Related to the employee’s job
The question of whether training is related to the employee’s job is best answered by looking at the regulation, which is fairly straightforward and includes examples. Section 785.29 says:
“The training is directly related to the employee’s job if it is designed to make the employee handle his job more effectively as distinguished from training him for another job, or to a new or additional skill. For example, a stenographer who is given a course in stenography is engaged in an activity to make her a better stenographer. Time spent in such a course given by the employer or under his auspices is hours worked. However, if the stenographer takes a course in bookkeeping, it may not be directly related to her job. Thus, the time she spends voluntarily in taking such a bookkeeping course, outside of regular working hours, need not be counted as working time. Where a training course is instituted for the bona fide purpose of preparing for advancement through upgrading the employee to a higher skill, and is not intended to make the employee more efficient in his present job, the training is not considered directly related to the employee’s job even though the course incidentally improves his skill in doing his regular work.”

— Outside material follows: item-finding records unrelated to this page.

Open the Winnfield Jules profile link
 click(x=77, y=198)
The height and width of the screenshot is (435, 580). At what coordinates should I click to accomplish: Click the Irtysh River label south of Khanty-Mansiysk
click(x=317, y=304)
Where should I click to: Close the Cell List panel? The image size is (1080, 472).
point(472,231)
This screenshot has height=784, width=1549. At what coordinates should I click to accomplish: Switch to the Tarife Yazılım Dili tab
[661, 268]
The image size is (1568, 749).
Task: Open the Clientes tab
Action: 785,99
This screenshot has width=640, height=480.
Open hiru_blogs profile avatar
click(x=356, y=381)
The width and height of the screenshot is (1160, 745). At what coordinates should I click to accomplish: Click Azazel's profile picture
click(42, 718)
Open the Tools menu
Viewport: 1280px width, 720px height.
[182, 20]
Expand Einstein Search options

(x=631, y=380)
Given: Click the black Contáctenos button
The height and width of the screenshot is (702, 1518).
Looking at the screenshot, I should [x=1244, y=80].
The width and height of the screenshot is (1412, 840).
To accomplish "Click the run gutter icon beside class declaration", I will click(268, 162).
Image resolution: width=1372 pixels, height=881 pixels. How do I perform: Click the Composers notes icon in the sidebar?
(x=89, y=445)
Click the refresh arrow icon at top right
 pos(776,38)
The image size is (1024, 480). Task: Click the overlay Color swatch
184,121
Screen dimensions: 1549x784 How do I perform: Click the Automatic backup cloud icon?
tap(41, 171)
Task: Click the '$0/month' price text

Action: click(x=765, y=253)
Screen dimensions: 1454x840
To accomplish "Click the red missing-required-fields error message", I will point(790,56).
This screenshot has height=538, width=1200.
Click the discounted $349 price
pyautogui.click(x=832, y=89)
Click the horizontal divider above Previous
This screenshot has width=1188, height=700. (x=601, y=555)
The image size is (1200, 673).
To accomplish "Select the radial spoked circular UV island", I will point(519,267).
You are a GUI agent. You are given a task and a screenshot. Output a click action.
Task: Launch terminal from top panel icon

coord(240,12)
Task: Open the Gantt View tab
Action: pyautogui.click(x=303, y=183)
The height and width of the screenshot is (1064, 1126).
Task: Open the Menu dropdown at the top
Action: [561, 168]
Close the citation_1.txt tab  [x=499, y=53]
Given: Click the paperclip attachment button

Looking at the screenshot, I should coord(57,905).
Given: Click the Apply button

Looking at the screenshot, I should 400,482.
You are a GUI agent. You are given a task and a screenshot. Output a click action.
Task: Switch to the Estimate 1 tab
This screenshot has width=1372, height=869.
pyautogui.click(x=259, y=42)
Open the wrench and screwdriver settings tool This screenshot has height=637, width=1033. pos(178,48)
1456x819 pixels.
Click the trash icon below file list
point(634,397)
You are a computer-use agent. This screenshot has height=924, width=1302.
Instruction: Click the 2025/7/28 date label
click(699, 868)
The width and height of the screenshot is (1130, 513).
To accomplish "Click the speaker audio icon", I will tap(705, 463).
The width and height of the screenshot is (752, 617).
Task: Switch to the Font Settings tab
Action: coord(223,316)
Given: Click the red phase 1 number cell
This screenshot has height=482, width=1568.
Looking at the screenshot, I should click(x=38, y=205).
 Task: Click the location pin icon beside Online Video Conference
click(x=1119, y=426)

If an employee freely decides to attend an independent school, college, or independent trade school after hours, the time is not hours worked even if the courses are related to the worker’s job. For example, a manager might choose to take courses in business management for skills and knowledge improvement. Since this training is undertaken on the employee’s own initiative, and the company does not require attendance, the employee does not have to be paid wages for time spent in classes, even if training is related to the current job.
Many employers conduct training during a “lunch and learn” session where employees may bring a lunch (or food may even be provided) and employees are learning information related to the job. The fact that such training occurs during a meal period does not allow the employer to refuse payment for the time (and since employees are not relieved of duty, the lunch session cannot be counted as an unpaid meal period). Also, providing food to employees does not excuse the employer from paying wages during that time.